Current GCMs predict an increase in temperature of 1.5-5.8 degrees.

http://www.grida.no/climate/ipcc_tar/wg1/fig9-13.htm

The MIT version with % likelihood of occurrence:

http://mit.edu/globalchange/www/wheel.degC.html

(iv) Can Man do anything? (I thought you said it wasn't going to happen...)

Straight from denial to despair here. I would say cutting down on CO2 would be an idea, perhaps? America, if the oil lobby can be persuaded, would be a good place to start, since it produces 30.3% of the world's CO2. (Source: US Department of Energy). Free market solutions are possible e.g. Richard Branson offering a £10 million prize for finding a solution. Also, there is the success story of CFCs to remember.

(v) The Effect would be bad:

- Disruption of Gulf Stream
- Predicted flooding of Netherlands, Beijing, Calcutta Bangladesh = displacement of 60 million people following rise of 18-20 feet sea level
- Increase in the number of extreme conditions (hurricanes,tornadoes, draughts etc)
- Disruption to flora/fauna
(Source: David King, UK Science Advisor to the PM)

Is there a consensus of scientific opinion?

Basically, yes.

Dr Vicky Pope (UK Met Office): "climate change is established beyond reasonable doubt"
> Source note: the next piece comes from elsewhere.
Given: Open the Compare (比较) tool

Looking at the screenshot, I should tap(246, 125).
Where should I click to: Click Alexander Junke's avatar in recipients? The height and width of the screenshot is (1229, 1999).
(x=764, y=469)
http://news.bbc.co.uk/1/hi/sci/tech/6320515.stm

48 Nobel Prize winning scientists:

"By ignoring scientific consensus on critical issues such as global warming, [President Bush and his administration] are threatening the Earth's future." June 21, 2004

Donald Kennedy, Editor-in-Chief, 'Science' Magazine

"Consensus as strong as the one that has developed around this topic is rare in science."

The American Meteorological Society, the American Geophysical Union and the American Association for the Advancement of Science

"the evidence for human modification of climate change is compelling."

Number of peer-reviewed articles concerning 'climate change' published in scientific journals:
928
% in doubt as to the cause of global warming: 0

Articles in the popular press: 636
% in doubt: 53%

http://www.sciencemag.org/cgi/content/full/306/5702/1686

and finally

US Energy Secretary, Sam Bodman

"Human activity is contributing to changes in our Earth's climate and that issue is no longer up for debate."

http://www.alertnet.org/thenews/newsdesk/N02474321.htm

Enough there to show that fighting climate change is not mere hysteria, would you not say?

T.D.S. said...

http:// upload.wikimedia.org/wikipedia/commons/1/1c/ Carbon_Dioxide_400kyr.png


The CO2 level one. Sorry, it didn't seem to publish.